So how can you help……?
The Cornish Seal Sanctuary has now become part of the marine life charity The Sea Life Trust so you could raise funds for them or donate to the charity, As well as securing the long-term future of the sanctuary it will strengthen the Trust’s fund-raising capacity, enabling it to invest in more vital local, national and international marine conservation efforts.
You can adopt a seal through The Cornish Seal Sanctuary; the money goes towards the running of the sanctuary and also gives you 2 admissions to the sanctuary. You also receive a profile of your chosen seal as well as a certificate.You can also take part in beach cleans. the seal sanctuary regularly runs organised beach cleans (visit their social medias for details) or you can take part in one of your own.
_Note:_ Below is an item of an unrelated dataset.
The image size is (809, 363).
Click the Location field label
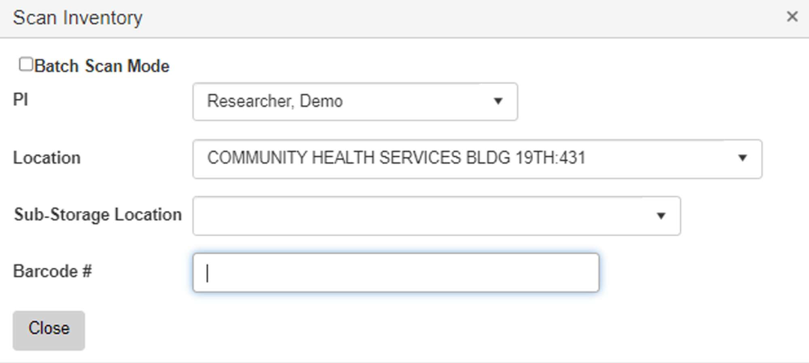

Head over to the 2 minute beach clean website for some beach cleaning inspiration.What to do if you find a seal pup …..
Adult seals will give birth on scheduled beaches, if you find a “whitecoat” pup then it is really important to keep your distance, as the mothers can be easily scared causing them to abandon their pups before they can fend for themselves.
Seal pups finding their way around the coast in their first few weeks will sometimes come out to rest in public places, so try not to disturb them as they may be exhausted.
However if you do discover a seal pup that is in distress or alone, please call The Cornish Seal Sanctuary on 01326 221361 and/or The British Divers Marine Life Rescue (BDMLR) team on 01825 765546 during office hours and then after 5pm please call 07787 433412.
BDMLR volunteers are on call 24 hours a day, 365 days a year.
If you have seen a seal disturbed in to the sea as a result of human activity or a dead seal, please call the Cornwall Wildlife Trust’s marine hotline : 0345 201 26 26.